- **GIVEN TEXT**
** BEGIN **
# Web Scraping and Parsing Using Beautiful Soup (bs4) in Python - Tutorial 33 in Anaconda

## Working with objects

In [6]:
# ! pipenv install beautifulsoup4

In [7]:
from bs4 import BeautifulSoup

## The BeautifullSoup Object

In [12]:
filename = 'data/DSFD_Listing.html'

html_doc = None
with open(filename, 'r') as f:
    html_doc = f.read()

In [14]:
soup = BeautifulSoup(html_doc, 'html.parser')
print(soup)

<html>
<head>
<title>Best Books</title>
</head>
<body>
<p class="title"><b>DATA SCIENCE FOR DUMMIES</b></p>
<p class="description">Jobs in data science abound, but few people have the data science skills needed to fill these
    increasingly important roles in organizations. Data Science For Dummies is the pe
    <br/><br/>
    Edition 1 of this book:
    <br/>
<ul>
<li>Provides a background in data science fundamentals before moving on to working with relational databases and
        unstructured data and preparing your data for analysis</li>
<li>Details different data visualization techniques that can be used to showcase and summarize your data</li>
<li>Explains both supervised and unsupervised machine learning, including regression, model validation, and
        clustering techniques</li>
<li>Includes coverage of big data processing tools like MapReduce, Hadoop, Storm, and Spark</li>
</ul>
<br/><br/>
    What to do next:
    <br/>
<a class="preview" href="http://www.data-mania.com/b

In [15]:
print(soup.prettify())

<html>
 <head>
  <title>
   Best Books
  </title>
 </head>
 <body>
  <p class="title">
   <b>
    DATA SCIENCE FOR DUMMIES
   </b>
  </p>
  <p class="description">
   Jobs in data science abound, but few people have the data science skills needed to fill these
    increasingly important roles in organizations. Data Science For Dummies is the pe
   <br/>
   <br/>
   Edition 1 of this book:
   <br/>
   <ul>
    <li>
     Provides a background in data science fundamentals before moving on to working with relational databases and
        unstructured data and preparing your data for analysis
    </li>
    <li>
     Details different data visualization techniques that can be used to showcase and summarize your data
    </li>
    <li>
     Explains both supervised and unsupervised machine learning, including regression, model validation, and
        clustering techniques
    </li>
    <li>
     Includes coverage of big data processing tools like MapReduce, Hadoop, Storm, and Spark
    </li>


## Tag Objects

### Working with names

In [17]:
soup = BeautifulSoup('<b body="description">Product Description</b>', 'html')
** END **
- **STATED TASK A**
Rewrite every line of the records as a numbered list, dropping the blank lines, and leave the pictures out of your answer.
The tutorial and the records have nothing to do with each other.

Records taken from a collection
** BEGIN **
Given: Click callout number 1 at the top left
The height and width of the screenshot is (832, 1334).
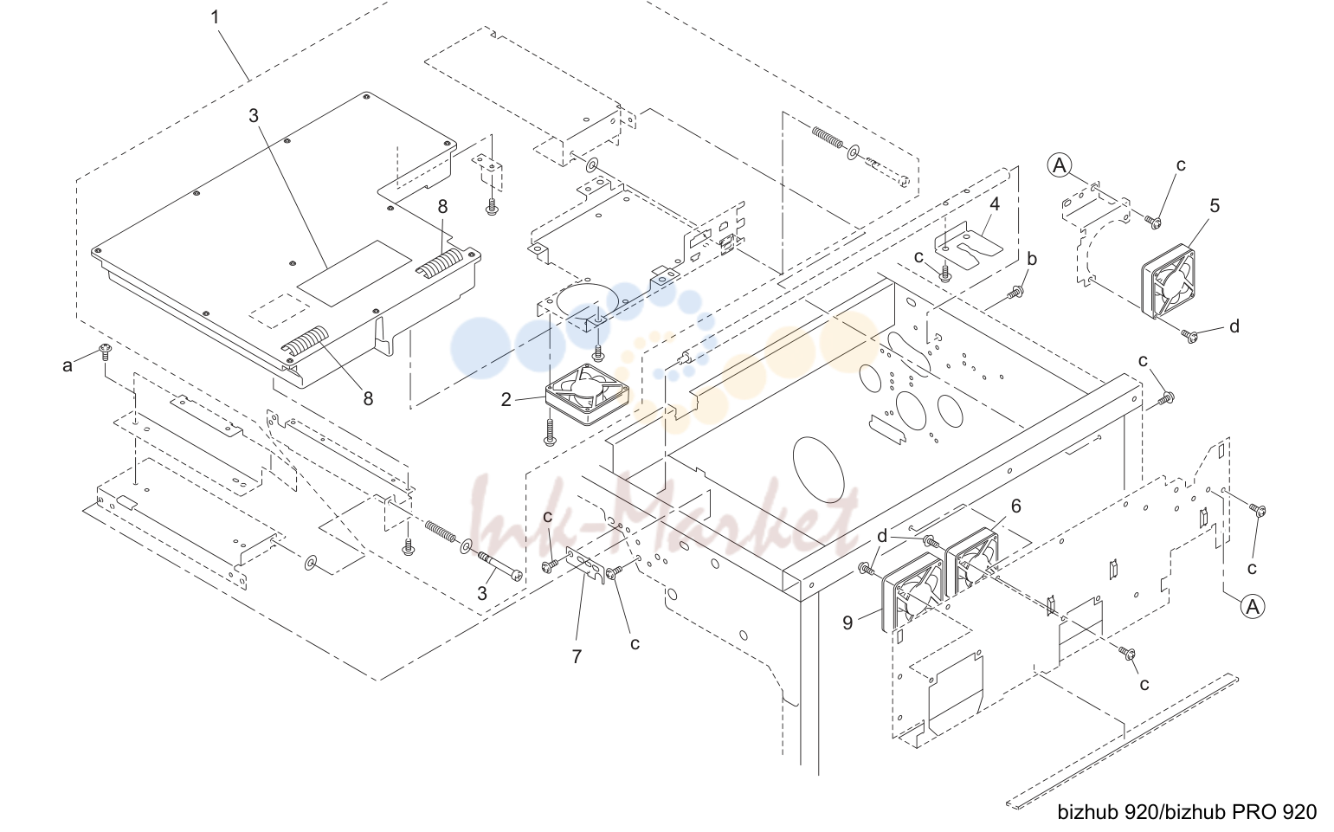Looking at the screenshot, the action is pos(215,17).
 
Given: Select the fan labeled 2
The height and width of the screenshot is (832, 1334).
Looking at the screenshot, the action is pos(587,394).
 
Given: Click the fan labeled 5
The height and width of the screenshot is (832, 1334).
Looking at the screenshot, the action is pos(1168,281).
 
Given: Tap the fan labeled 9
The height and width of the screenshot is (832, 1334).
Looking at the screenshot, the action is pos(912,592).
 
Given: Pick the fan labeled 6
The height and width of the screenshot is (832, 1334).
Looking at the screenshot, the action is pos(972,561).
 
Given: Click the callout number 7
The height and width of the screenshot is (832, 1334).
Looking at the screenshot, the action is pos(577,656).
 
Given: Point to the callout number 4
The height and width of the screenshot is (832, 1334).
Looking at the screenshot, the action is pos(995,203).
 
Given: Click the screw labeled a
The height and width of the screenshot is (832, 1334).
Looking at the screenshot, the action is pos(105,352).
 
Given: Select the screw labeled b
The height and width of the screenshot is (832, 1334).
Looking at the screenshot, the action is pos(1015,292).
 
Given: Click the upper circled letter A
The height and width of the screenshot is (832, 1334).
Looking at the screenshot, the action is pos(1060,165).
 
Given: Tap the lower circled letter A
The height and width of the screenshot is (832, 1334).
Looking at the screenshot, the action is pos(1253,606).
** END **
- **STATED TASK B**
Answer these questions about the Beautiful Soup tutorial:
(i) What file path is assigned to filename?
(ii) Which parser is passed to BeautifulSoup along with html_doc?
(iii) What is the title of the parsed HTML page?

- **COMPLETE RESPONSE A**
1. Given: Click callout number 1 at the top left
2. The height and width of the screenshot is (832, 1334).
3. Looking at the screenshot, the action is pos(215,17).
4. Given: Select the fan labeled 2
5. The height and width of the screenshot is (832, 1334).
6. Looking at the screenshot, the action is pos(587,394).
7. Given: Click the fan labeled 5
8. The height and width of the screenshot is (832, 1334).
9. Looking at the screenshot, the action is pos(1168,281).
10. Given: Tap the fan labeled 9
11. The height and width of the screenshot is (832, 1334).
12. Looking at the screenshot, the action is pos(912,592).
13. Given: Pick the fan labeled 6
14. The height and width of the screenshot is (832, 1334).
15. Looking at the screenshot, the action is pos(972,561).
16. Given: Click the callout number 7
17. The height and width of the screenshot is (832, 1334).
18. Looking at the screenshot, the action is pos(577,656).
19. Given: Point to the callout number 4
20. The height and width of the screenshot is (832, 1334).
21. Looking at the screenshot, the action is pos(995,203).
22. Given: Click the screw labeled a
23. The height and width of the screenshot is (832, 1334).
24. Looking at the screenshot, the action is pos(105,352).
25. Given: Select the screw labeled b
26. The height and width of the screenshot is (832, 1334).
27. Looking at the screenshot, the action is pos(1015,292).
28. Given: Click the upper circled letter A
29. The height and width of the screenshot is (832, 1334).
30. Looking at the screenshot, the action is pos(1060,165).
31. Given: Tap the lower circled letter A
32. The height and width of the screenshot is (832, 1334).
33. Looking at the screenshot, the action is pos(1253,606).

- **COMPLETE RESPONSE B**
(i) data/DSFD_Listing.html
(ii) html.parser
(iii) Best Books